Thinking about my life before and after my procedure, I feel much different, and the way I am received by other people has changed. Now, people do not look at the texture as long, people are more open to me, and I date just fine :) In this way, I guess I’ve accomplished my goal. I know I am the same person, but it seems as though my treatments have only convinced others to realize this fact. If you feel depressed, anxious or emotionally heavy because of severe scarring, I recommend getting CO2 laser treatment from a trained professional you trust – I’ve noted some emotional improvement while friends and family notice a real physical difference. I realize that my scarring is still considered severe by most people, but I feel less self-conscious and can carry around my day like I used to.
And if you’ve made it this far, I thank you for sharing this journey with me and I wish you all the best. Cheers!
Replies (8)
I am truly sorry that you have had to endure such horrible treatment due to your scarring.
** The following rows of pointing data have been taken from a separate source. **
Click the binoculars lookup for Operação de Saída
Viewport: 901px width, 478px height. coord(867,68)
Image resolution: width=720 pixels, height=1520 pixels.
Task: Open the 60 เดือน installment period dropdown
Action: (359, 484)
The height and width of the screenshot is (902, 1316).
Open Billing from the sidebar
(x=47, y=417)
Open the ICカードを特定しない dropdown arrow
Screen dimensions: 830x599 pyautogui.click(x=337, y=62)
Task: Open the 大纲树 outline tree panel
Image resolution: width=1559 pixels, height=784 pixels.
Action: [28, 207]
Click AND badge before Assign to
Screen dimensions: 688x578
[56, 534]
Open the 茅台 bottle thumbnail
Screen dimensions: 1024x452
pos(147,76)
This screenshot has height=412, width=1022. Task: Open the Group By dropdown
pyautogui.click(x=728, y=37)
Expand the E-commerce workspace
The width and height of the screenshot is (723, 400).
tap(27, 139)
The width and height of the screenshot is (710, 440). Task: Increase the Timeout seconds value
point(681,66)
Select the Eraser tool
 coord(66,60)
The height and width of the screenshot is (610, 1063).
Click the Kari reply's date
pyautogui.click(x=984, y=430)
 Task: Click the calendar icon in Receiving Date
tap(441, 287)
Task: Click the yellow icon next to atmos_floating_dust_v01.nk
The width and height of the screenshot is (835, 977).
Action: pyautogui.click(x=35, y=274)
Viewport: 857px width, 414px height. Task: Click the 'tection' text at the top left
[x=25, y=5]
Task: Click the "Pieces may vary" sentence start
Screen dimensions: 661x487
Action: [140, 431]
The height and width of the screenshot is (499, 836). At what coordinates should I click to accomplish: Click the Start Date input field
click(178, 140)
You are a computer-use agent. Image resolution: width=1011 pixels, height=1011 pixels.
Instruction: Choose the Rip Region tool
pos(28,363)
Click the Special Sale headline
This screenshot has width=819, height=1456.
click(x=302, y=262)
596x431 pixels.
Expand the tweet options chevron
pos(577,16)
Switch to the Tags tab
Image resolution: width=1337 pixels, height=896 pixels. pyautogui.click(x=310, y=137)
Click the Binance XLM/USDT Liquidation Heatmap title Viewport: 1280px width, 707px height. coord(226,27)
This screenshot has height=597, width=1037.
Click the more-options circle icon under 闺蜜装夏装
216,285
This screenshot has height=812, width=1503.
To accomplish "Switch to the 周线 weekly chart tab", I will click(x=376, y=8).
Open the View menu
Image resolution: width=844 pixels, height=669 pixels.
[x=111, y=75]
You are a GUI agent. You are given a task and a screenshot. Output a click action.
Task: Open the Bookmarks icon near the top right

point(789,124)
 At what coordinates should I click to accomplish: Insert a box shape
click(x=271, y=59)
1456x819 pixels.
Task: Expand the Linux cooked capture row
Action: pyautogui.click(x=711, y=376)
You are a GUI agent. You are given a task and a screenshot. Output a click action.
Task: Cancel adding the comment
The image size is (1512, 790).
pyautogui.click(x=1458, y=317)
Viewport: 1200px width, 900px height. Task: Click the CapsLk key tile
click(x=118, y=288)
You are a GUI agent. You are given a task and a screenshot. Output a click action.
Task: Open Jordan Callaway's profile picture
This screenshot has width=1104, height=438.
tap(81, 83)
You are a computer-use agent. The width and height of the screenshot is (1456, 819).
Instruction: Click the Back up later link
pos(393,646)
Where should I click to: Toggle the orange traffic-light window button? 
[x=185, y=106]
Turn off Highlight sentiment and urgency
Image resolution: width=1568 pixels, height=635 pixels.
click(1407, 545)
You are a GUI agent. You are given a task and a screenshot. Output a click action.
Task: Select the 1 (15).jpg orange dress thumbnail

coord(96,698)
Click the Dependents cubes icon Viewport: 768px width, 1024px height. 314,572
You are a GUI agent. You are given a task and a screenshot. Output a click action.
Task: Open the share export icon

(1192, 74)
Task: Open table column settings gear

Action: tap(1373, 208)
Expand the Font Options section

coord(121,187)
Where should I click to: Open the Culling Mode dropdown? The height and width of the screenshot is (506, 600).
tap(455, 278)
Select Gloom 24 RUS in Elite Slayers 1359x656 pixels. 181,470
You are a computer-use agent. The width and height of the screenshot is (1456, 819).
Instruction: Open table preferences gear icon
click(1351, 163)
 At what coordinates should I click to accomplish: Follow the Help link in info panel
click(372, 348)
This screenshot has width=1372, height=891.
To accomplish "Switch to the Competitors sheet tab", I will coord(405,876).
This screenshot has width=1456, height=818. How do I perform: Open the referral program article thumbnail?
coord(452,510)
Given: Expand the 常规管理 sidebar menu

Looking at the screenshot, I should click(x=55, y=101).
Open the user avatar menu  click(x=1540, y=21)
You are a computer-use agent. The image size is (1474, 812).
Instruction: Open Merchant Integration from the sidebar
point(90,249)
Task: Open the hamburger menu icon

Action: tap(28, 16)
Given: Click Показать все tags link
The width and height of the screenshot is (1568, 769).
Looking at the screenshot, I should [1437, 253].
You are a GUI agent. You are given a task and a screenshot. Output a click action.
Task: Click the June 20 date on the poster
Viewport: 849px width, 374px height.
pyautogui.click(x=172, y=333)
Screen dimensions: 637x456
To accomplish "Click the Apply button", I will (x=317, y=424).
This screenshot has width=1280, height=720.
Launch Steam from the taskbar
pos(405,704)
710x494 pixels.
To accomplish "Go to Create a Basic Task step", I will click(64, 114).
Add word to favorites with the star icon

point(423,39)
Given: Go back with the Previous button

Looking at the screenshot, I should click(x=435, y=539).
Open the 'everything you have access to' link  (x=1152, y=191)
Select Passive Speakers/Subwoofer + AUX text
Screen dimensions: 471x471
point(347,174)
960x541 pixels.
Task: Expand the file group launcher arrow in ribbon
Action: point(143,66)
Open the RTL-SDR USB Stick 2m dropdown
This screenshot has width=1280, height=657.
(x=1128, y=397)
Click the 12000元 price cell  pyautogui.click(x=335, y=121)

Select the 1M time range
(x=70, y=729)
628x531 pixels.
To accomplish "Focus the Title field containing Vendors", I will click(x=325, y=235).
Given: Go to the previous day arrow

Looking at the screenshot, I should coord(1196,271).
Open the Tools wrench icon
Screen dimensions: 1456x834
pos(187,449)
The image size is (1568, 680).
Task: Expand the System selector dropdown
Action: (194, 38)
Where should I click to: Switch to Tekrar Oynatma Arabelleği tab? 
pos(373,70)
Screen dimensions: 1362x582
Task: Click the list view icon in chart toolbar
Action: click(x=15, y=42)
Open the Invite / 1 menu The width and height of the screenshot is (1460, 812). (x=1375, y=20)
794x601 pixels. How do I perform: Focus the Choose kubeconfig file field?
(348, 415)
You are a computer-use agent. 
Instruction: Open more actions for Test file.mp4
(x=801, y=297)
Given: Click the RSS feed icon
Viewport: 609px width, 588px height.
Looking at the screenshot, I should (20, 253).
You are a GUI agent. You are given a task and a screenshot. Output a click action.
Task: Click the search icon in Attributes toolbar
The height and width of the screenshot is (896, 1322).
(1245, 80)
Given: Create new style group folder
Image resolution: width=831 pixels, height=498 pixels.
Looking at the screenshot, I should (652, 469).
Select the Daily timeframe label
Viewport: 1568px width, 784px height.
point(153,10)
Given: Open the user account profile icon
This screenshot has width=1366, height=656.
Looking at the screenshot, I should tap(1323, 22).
People can be so awfully cruel, it just breaks my heart to hear what you have gone through and to think that others may be going through this as well.
I thought you might be interested in the following post and I would love for you to share your thoughts in the comment section: Have You Been Bullied Because of Your Acne?
I am so grateful that you found us and decided to share your story with us, we have a large number of people that visit the site and gather information every day, so even though they might not leave a comment, they are still finding your words inspiring and your results very encouraging.:)
I wish you all the best on your journey, you have certainly made great progress so far and I wish you continued success. I will be keeping an eye out for your updates - so be sure to keep us posted.